- _Required work_
An identical copy of all the entries is the required result.

- _Data for this exercise_

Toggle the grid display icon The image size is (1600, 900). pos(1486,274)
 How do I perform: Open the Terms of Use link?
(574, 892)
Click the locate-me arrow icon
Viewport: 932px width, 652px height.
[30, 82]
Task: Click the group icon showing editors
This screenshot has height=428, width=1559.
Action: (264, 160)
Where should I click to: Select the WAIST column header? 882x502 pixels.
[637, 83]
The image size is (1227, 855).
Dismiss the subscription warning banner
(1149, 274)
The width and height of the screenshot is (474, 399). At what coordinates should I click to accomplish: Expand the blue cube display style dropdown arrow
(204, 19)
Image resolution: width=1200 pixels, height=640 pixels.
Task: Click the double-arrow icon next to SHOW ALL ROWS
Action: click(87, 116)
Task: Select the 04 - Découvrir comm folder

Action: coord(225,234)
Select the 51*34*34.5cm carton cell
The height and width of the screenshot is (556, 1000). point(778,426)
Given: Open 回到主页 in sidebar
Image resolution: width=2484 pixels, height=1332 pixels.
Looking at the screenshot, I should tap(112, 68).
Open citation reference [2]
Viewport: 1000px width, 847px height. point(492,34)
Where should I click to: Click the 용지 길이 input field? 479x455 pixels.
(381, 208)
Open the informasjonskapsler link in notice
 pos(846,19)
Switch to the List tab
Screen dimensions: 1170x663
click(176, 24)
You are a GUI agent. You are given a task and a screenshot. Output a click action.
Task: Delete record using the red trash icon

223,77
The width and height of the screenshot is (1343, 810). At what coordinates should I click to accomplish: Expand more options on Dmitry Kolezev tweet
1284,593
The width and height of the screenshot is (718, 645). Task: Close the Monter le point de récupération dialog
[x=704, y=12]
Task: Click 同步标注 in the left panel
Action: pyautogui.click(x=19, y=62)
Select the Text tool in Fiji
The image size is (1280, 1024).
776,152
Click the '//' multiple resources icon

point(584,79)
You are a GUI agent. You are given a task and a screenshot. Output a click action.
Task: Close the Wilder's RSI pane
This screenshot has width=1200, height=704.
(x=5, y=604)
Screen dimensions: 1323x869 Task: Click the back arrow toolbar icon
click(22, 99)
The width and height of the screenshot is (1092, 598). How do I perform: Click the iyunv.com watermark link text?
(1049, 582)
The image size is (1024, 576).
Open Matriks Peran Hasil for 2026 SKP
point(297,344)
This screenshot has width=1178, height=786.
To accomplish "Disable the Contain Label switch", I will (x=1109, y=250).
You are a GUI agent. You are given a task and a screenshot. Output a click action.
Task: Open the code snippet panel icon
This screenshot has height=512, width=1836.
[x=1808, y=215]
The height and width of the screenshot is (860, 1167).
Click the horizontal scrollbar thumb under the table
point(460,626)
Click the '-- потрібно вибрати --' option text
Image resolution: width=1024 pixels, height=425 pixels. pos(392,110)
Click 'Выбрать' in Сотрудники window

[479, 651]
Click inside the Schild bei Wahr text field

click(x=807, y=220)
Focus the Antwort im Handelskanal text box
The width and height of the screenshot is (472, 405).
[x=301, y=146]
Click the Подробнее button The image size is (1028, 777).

- _Answer to this problem_
Toggle the grid display icon The image size is (1600, 900). pos(1486,274)
 How do I perform: Open the Terms of Use link?
(574, 892)
Click the locate-me arrow icon
Viewport: 932px width, 652px height.
[30, 82]
Task: Click the group icon showing editors
This screenshot has height=428, width=1559.
Action: (264, 160)
Where should I click to: Select the WAIST column header? 882x502 pixels.
[637, 83]
The image size is (1227, 855).
Dismiss the subscription warning banner
(1149, 274)
The width and height of the screenshot is (474, 399). At what coordinates should I click to accomplish: Expand the blue cube display style dropdown arrow
(204, 19)
Image resolution: width=1200 pixels, height=640 pixels.
Task: Click the double-arrow icon next to SHOW ALL ROWS
Action: click(87, 116)
Task: Select the 04 - Découvrir comm folder

Action: coord(225,234)
Select the 51*34*34.5cm carton cell
The height and width of the screenshot is (556, 1000). point(778,426)
Given: Open 回到主页 in sidebar
Image resolution: width=2484 pixels, height=1332 pixels.
Looking at the screenshot, I should tap(112, 68).
Open citation reference [2]
Viewport: 1000px width, 847px height. point(492,34)
Where should I click to: Click the 용지 길이 input field? 479x455 pixels.
(381, 208)
Open the informasjonskapsler link in notice
 pos(846,19)
Switch to the List tab
Screen dimensions: 1170x663
click(176, 24)
You are a GUI agent. You are given a task and a screenshot. Output a click action.
Task: Delete record using the red trash icon

223,77
The width and height of the screenshot is (1343, 810). At what coordinates should I click to accomplish: Expand more options on Dmitry Kolezev tweet
1284,593
The width and height of the screenshot is (718, 645). Task: Close the Monter le point de récupération dialog
[x=704, y=12]
Task: Click 同步标注 in the left panel
Action: pyautogui.click(x=19, y=62)
Select the Text tool in Fiji
The image size is (1280, 1024).
776,152
Click the '//' multiple resources icon

point(584,79)
You are a GUI agent. You are given a task and a screenshot. Output a click action.
Task: Close the Wilder's RSI pane
This screenshot has width=1200, height=704.
(x=5, y=604)
Screen dimensions: 1323x869 Task: Click the back arrow toolbar icon
click(22, 99)
The width and height of the screenshot is (1092, 598). How do I perform: Click the iyunv.com watermark link text?
(1049, 582)
The image size is (1024, 576).
Open Matriks Peran Hasil for 2026 SKP
point(297,344)
This screenshot has width=1178, height=786.
To accomplish "Disable the Contain Label switch", I will (x=1109, y=250).
You are a GUI agent. You are given a task and a screenshot. Output a click action.
Task: Open the code snippet panel icon
This screenshot has height=512, width=1836.
[x=1808, y=215]
The height and width of the screenshot is (860, 1167).
Click the horizontal scrollbar thumb under the table
point(460,626)
Click the '-- потрібно вибрати --' option text
Image resolution: width=1024 pixels, height=425 pixels. pos(392,110)
Click 'Выбрать' in Сотрудники window

[479, 651]
Click inside the Schild bei Wahr text field

click(x=807, y=220)
Focus the Antwort im Handelskanal text box
The width and height of the screenshot is (472, 405).
[x=301, y=146]
Click the Подробнее button The image size is (1028, 777).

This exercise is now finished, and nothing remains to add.